At times the dispute got quite violent as this TV footage of the time shot from the Icelandic vessel Thor shows.
Wind the clock forward 40 years and there is a new ship in the Iceland Coast Guard fleet called Thor. Designed by British company Rolls-Royce Marine, she was built in Chile and weighs in at nearly 4,000 tonnes.
Thor’s owners are understandably proud of this very capable vessel, the Iceland Coast Guard responding to my request for information about her within minutes of receiving an email.
Thor is a robust multi-role ship which performs roles as diverse as military patrols to tug boat duties. She would be quite a match for a modern-day Royal Navy frigate. Fortunately both Thor and British frigates are scarce commodities these days, and are unlikely to serve their nations as ocean-going battering rams.
Rolls-Royce clearly based Thor’s design on large offshore tugs and support ships used in the service of the oil and gas industry. Thor differs from her civilian counterparts in a number of key ways.
She carries three radar systems, exceeding the standards laid out under maritime regulations. Her surface sensors are complemented by a Synthetic Aperture Sonar which provides high resolution images of submerged contacts. It is an essential piece of kit for one of Thor’s many roles - Hydrographic surveying.
With a command and communication system Thor can control search and rescue operations and although not fitted with a helicopter flight deck, she can refuel helicopters via a system called HIFR.
Should Thor come across a vessel on fire, she has the equipment to tackle the flames. Any environmental mess left over can be taken care of with her oil recovery system. If a ship is disabled, Thor’s 120 tonne bollard pull rating makes her a capable emergency tug.
Here she is in action.
For fishery protection, rescue, Exclusive Economic Zone duties, and border control, Thor can deploy two Norsafe Magnum 750 Rigid Hull Inflatable Boats which are capable of speeds of up to 35 knots.
Should the need arise; Thor can fend off unwelcome attention with a BAE Systems Bofors 40mm gun, and two machine guns.
Pushed through the water by a brace of Rolls-Royce Bergen diesel engines which send 9,000 KW via two gearboxes to a pair of low-drag feathering propellers, Thor can make nearly 20 knots. She also has thrusters to help her berth and remain on station at sea.

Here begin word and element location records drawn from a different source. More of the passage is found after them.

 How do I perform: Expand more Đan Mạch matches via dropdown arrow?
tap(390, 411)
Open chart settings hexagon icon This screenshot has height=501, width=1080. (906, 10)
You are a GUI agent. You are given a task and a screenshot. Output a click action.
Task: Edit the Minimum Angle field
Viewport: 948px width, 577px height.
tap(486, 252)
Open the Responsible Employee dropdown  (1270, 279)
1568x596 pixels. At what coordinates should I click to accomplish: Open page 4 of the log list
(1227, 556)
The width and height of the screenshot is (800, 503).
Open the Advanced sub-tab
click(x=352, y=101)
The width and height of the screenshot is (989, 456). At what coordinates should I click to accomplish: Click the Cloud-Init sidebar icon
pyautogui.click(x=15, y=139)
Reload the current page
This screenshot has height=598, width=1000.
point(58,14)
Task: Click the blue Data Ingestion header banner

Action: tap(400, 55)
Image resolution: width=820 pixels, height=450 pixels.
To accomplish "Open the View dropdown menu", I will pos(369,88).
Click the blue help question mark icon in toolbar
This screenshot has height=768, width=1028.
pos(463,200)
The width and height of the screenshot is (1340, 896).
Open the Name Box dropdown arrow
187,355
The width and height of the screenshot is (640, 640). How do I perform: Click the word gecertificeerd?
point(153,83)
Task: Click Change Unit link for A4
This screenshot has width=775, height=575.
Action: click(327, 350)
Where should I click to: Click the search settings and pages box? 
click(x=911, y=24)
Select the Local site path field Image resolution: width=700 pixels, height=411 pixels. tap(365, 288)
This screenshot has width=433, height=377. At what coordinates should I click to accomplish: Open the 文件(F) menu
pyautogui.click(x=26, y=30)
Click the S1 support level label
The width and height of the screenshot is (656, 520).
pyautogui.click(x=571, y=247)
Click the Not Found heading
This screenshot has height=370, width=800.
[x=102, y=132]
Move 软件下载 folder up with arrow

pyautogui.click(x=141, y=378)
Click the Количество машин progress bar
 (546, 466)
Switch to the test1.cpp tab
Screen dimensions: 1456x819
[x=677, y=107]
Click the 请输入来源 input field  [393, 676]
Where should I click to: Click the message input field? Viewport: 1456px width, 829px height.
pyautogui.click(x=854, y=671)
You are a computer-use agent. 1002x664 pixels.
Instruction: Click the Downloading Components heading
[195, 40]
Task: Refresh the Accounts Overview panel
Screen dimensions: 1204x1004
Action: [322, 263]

Her 90m long hull is strengthened to Class 1B standard so her 48-strong crew can take her amongst ice flows on extended northern patrols.
Thor is now in her 4th year of service with the Iceland Coast Guard, her presence in a sea area populated not just by fishing vessels but increasingly by arctic cruise ships is no-doubt a reassuring one to those who venture to this inhospitable part of the world.